Someone who wasn’t coming back.
I shook my head in disbelief, fighting mournful memories:
Anya, I linked, hating how small I felt, please reconfirm the state of Asset DuMarque’s signal.
Latent signal lost, she sent, matter-of-factly. Michael, he’s gone.
Her words felt like ice in my mind. They hit me, in a way that ‘Asset is presumed lost’ never could.
Gone.
He had been taken. Even as I frantically searched, they had him.
It made sense. Gideon and I were the two who had escaped the Hidden Road. Now, we had a place in their rites.
“It’s important to me that you understand how it was accomplished, Asset,” Amir repeated, a condescending snarl in his tone. “You need to appreciate the artistry of the thing.”
“You…” I shook my head, burning tears like shards of coals in my eyes. “You nullified his Crown. So we thought… and then, just an injection.”
“You see clearly,” Amir hissed. “Thanks to your choices, you and Gideon DuMarque shall be the last two sacrificed to the Unfathomable. The moment we wrest the last drop of blood from your corpse, M’elphodor shall rise. A new Aeon shall dawn.”

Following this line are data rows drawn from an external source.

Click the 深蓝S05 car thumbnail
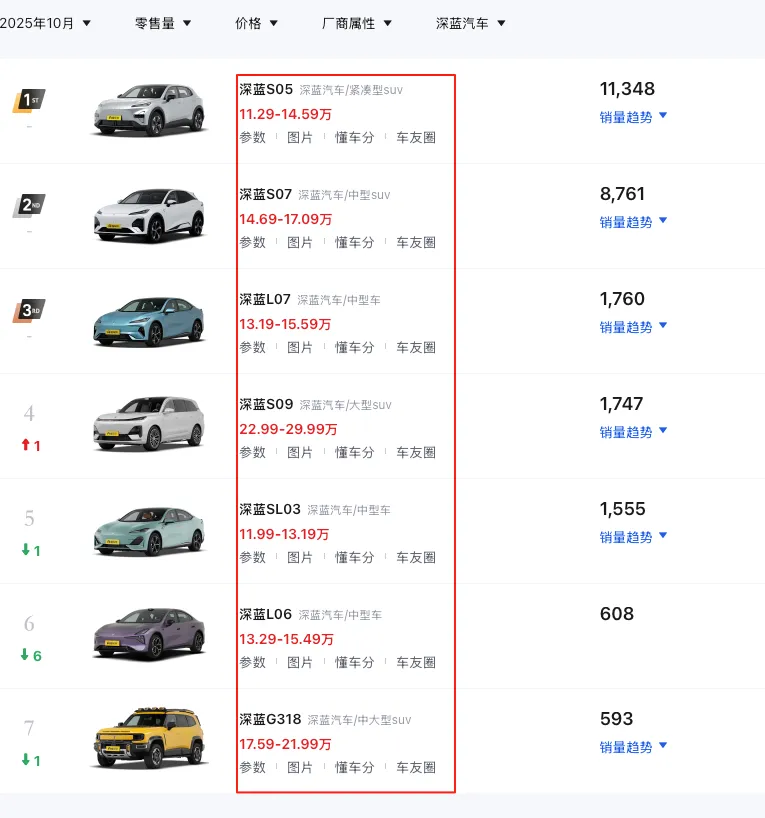Image resolution: width=765 pixels, height=818 pixels. (x=148, y=108)
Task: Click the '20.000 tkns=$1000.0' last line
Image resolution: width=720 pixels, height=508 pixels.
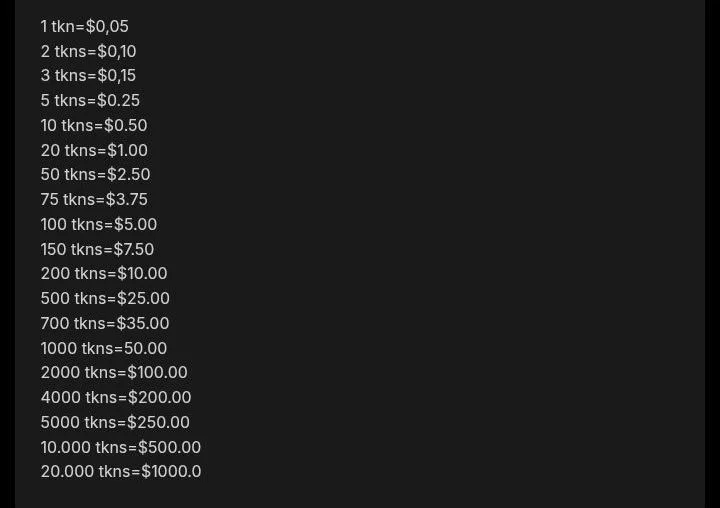Action: 121,471
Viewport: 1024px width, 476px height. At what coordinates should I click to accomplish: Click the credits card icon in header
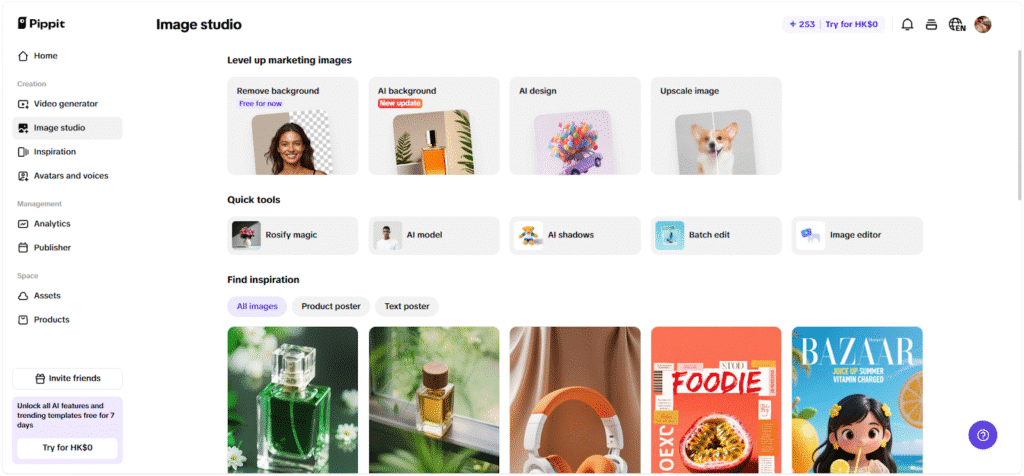click(932, 25)
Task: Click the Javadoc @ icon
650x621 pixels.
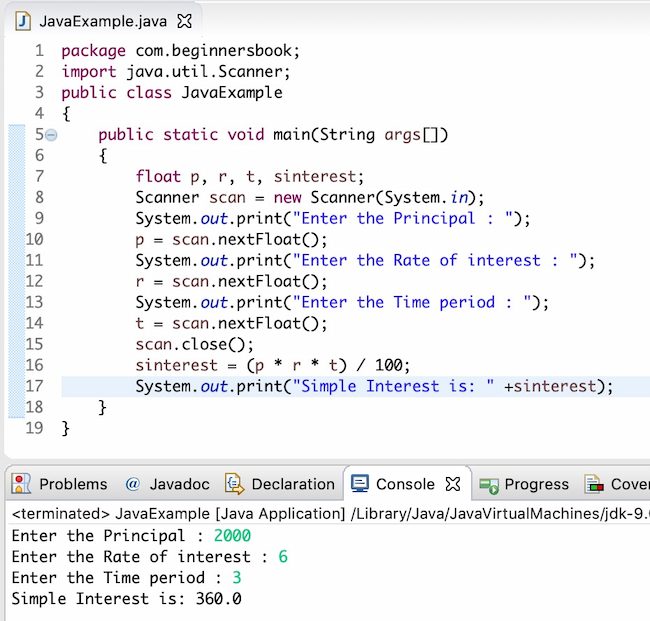Action: (x=132, y=484)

My heart pounded in my chest. I shook my head, unable to speak.
“Now you understand what your actions in the Yucatán have brought to be.”
“Yes.” I ground my teeth, my breath coming quick as I gazed upon Gideon.

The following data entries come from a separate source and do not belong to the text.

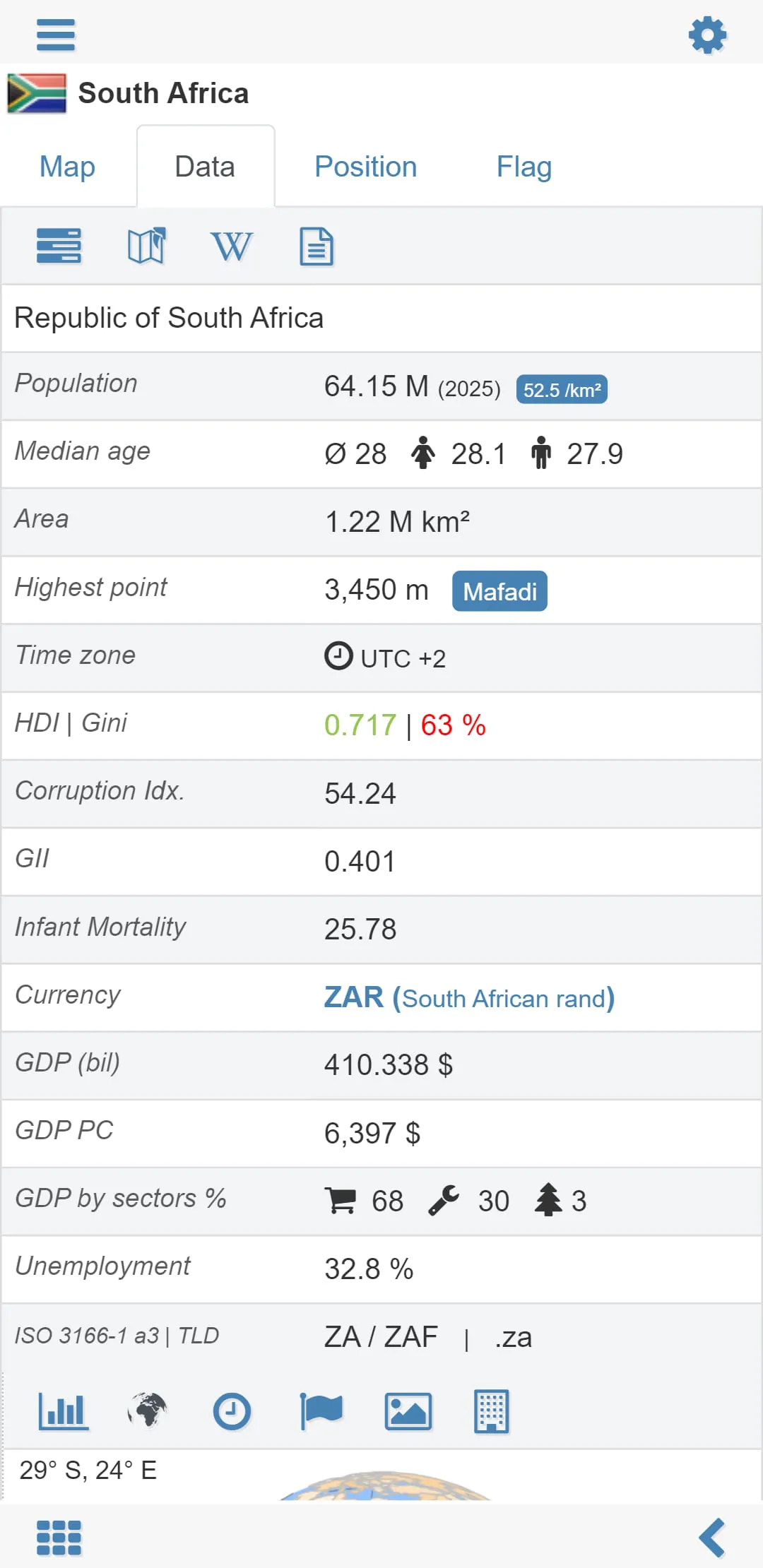The height and width of the screenshot is (1568, 763).
Task: Click the Africa globe icon
Action: (147, 1411)
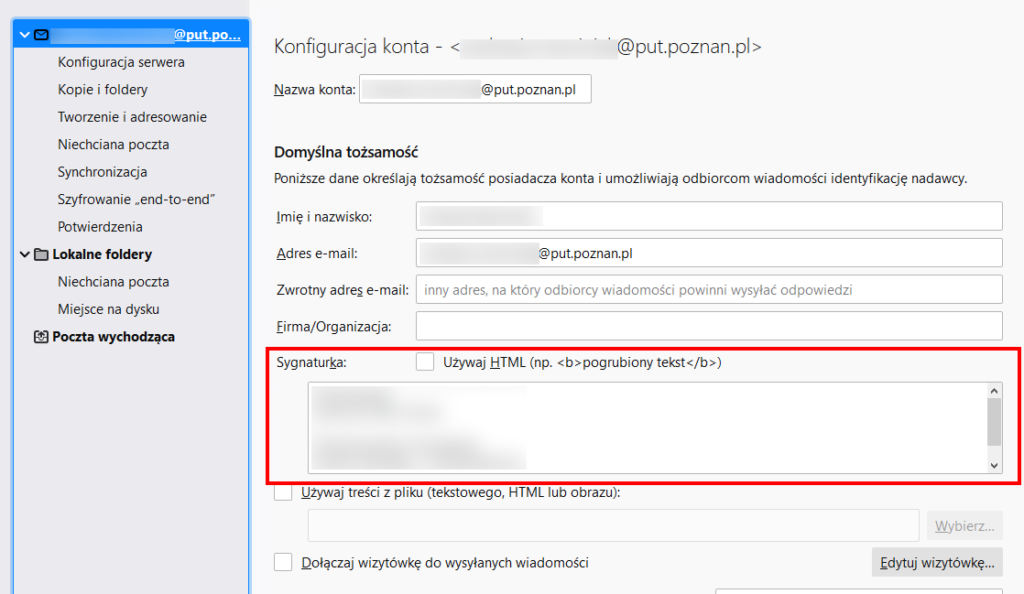This screenshot has height=594, width=1024.
Task: Enable the Używaj HTML signature checkbox
Action: 423,361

He trembled, contorted as rippling agony wracked his form.
“Your arrogance is only exceeded by your ignorance, Asset. You toyed with powers you did not understand.”
My heart raced. I watched Gideon and drank in the ghastly scene. Fury and wrath blossomed inside me, the beat of two ancient and undeniable drums of war. I gazed upon—
(The Grizzled One)
—the blood. So much of it lay scattered around, strips and lines of poetry, of primal beauty.
“Your Masters wrought this within the Yucatán,” Amir continued. “They ruined years of work. The abandoned one of their own. From the Wayward Designate, we learned your secrets.”
“Yes.” I trembled and slowly turned my head toward Amir. I itched madly, but there was nothing to be done about it. “I see that.”
“It was nothing to take your art from you, Michael. Without it, you have nothing. You are a mewling child who does not understand the work of a man.”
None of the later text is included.